Exercise objective -> Return the data below unchanged, without images.

Provided records ->
_ _ _ _

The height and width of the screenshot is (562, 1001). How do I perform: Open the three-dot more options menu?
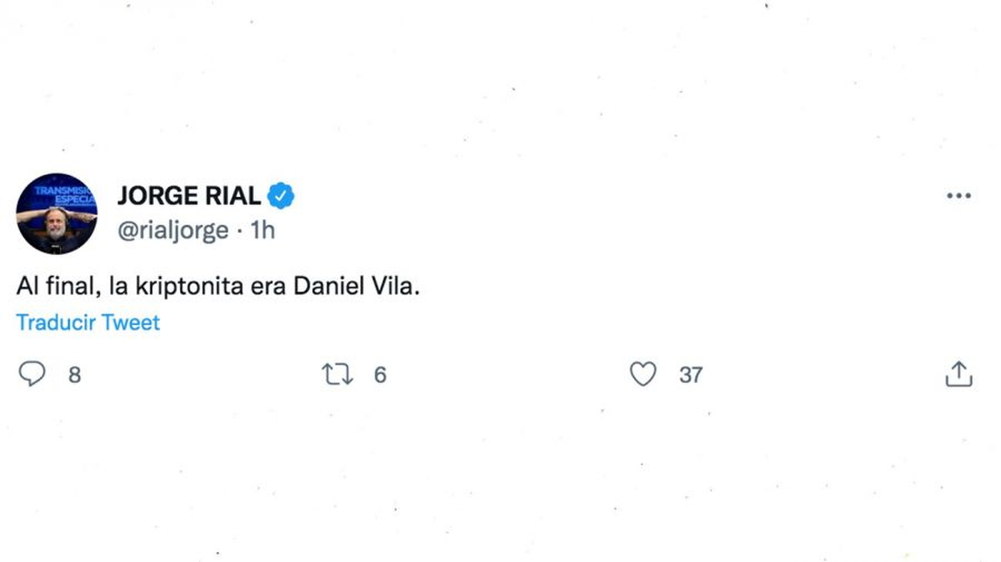point(958,196)
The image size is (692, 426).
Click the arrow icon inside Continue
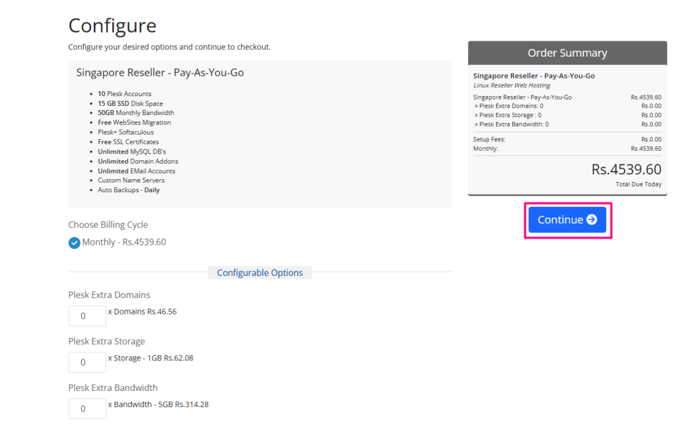click(591, 220)
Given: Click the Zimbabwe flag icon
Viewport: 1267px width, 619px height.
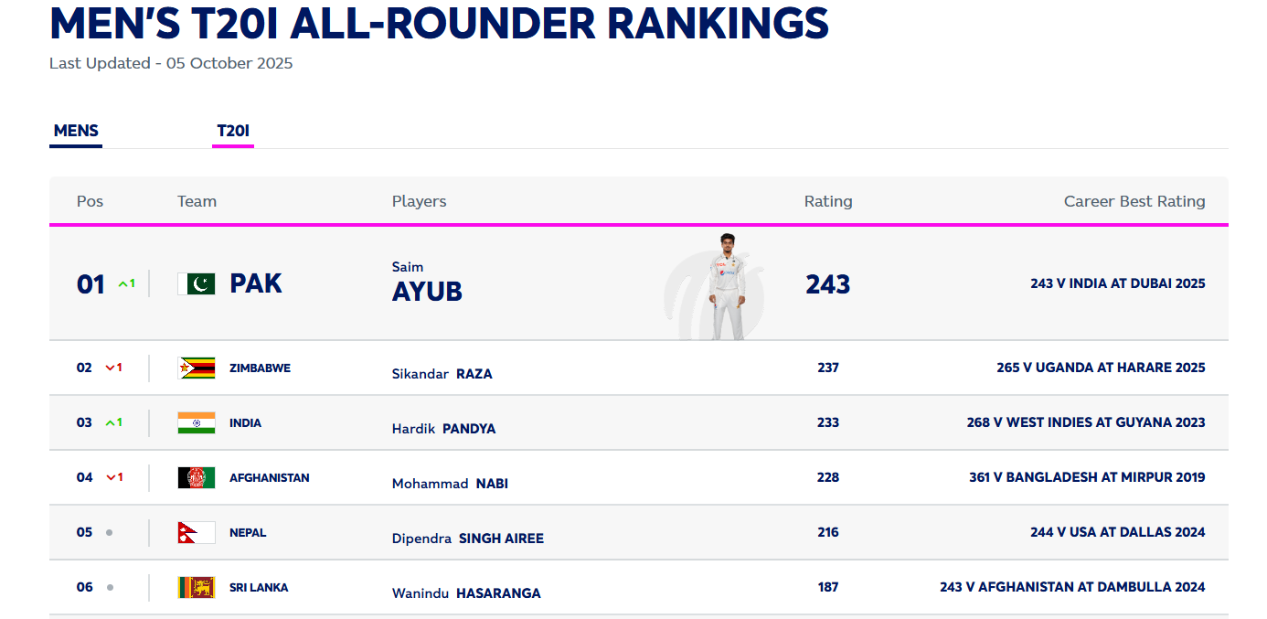Looking at the screenshot, I should pyautogui.click(x=197, y=368).
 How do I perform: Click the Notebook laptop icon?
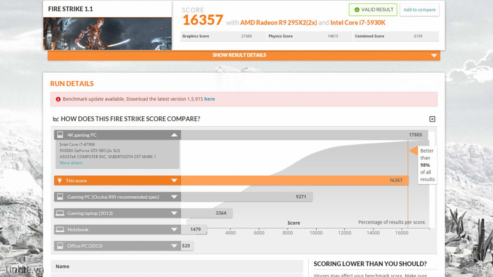point(60,230)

_ _ _ _

Written solution ->
The height and width of the screenshot is (562, 1001). How do I perform: Open the three-dot more options menu?
point(958,196)
The image size is (692, 426).
Click the arrow icon inside Continue
click(591, 220)
Given: Click the Zimbabwe flag icon
Viewport: 1267px width, 619px height.
Looking at the screenshot, I should pyautogui.click(x=197, y=368).
 How do I perform: Click the Notebook laptop icon?
point(60,230)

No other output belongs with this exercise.